Data for analysis:
◆ ◆ ◆ ◆

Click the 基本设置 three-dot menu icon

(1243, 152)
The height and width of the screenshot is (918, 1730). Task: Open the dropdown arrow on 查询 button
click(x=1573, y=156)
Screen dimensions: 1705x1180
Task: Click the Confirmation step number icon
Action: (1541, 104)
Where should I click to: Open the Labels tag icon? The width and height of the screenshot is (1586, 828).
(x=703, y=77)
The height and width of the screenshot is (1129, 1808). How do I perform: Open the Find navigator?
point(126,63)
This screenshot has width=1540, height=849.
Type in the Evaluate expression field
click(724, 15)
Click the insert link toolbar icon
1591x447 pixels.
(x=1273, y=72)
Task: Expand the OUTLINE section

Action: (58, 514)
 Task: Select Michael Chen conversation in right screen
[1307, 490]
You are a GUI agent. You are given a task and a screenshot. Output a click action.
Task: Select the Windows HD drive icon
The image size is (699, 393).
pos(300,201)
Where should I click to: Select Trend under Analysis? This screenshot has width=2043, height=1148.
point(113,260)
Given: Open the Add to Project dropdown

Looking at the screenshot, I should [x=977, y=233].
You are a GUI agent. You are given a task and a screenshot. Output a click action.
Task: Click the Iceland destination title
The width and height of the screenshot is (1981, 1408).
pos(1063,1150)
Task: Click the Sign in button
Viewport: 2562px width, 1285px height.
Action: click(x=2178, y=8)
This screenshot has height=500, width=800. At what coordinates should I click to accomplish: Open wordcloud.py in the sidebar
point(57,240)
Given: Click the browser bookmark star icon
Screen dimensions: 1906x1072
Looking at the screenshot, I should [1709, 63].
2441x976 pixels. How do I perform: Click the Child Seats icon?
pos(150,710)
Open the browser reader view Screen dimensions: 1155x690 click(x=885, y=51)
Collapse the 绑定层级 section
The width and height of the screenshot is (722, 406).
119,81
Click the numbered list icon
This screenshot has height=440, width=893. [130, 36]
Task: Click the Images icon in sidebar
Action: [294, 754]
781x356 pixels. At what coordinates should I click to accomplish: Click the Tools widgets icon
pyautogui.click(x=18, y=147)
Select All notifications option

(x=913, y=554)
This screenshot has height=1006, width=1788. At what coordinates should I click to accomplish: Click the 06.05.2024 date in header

◆ ◆ ◆ ◆

What you are asked to do: Repeat every line of the records above exactly.

Problem solution:
Click the 基本设置 three-dot menu icon

(1243, 152)
The height and width of the screenshot is (918, 1730). Task: Open the dropdown arrow on 查询 button
click(x=1573, y=156)
Screen dimensions: 1705x1180
Task: Click the Confirmation step number icon
Action: (1541, 104)
Where should I click to: Open the Labels tag icon? The width and height of the screenshot is (1586, 828).
(x=703, y=77)
The height and width of the screenshot is (1129, 1808). How do I perform: Open the Find navigator?
point(126,63)
This screenshot has width=1540, height=849.
Type in the Evaluate expression field
click(724, 15)
Click the insert link toolbar icon
1591x447 pixels.
(x=1273, y=72)
Task: Expand the OUTLINE section

Action: (58, 514)
 Task: Select Michael Chen conversation in right screen
[1307, 490]
You are a GUI agent. You are given a task and a screenshot. Output a click action.
Task: Select the Windows HD drive icon
The image size is (699, 393).
pos(300,201)
Where should I click to: Select Trend under Analysis? This screenshot has width=2043, height=1148.
point(113,260)
Given: Open the Add to Project dropdown

Looking at the screenshot, I should [x=977, y=233].
You are a GUI agent. You are given a task and a screenshot. Output a click action.
Task: Click the Iceland destination title
The width and height of the screenshot is (1981, 1408).
pos(1063,1150)
Task: Click the Sign in button
Viewport: 2562px width, 1285px height.
Action: click(x=2178, y=8)
This screenshot has height=500, width=800. At what coordinates should I click to accomplish: Open wordcloud.py in the sidebar
point(57,240)
Given: Click the browser bookmark star icon
Screen dimensions: 1906x1072
Looking at the screenshot, I should [1709, 63].
2441x976 pixels. How do I perform: Click the Child Seats icon?
pos(150,710)
Open the browser reader view Screen dimensions: 1155x690 click(x=885, y=51)
Collapse the 绑定层级 section
The width and height of the screenshot is (722, 406).
119,81
Click the numbered list icon
This screenshot has height=440, width=893. [130, 36]
Task: Click the Images icon in sidebar
Action: [294, 754]
781x356 pixels. At what coordinates should I click to accomplish: Click the Tools widgets icon
pyautogui.click(x=18, y=147)
Select All notifications option

(x=913, y=554)
This screenshot has height=1006, width=1788. At what coordinates should I click to accomplish: Click the 06.05.2024 date in header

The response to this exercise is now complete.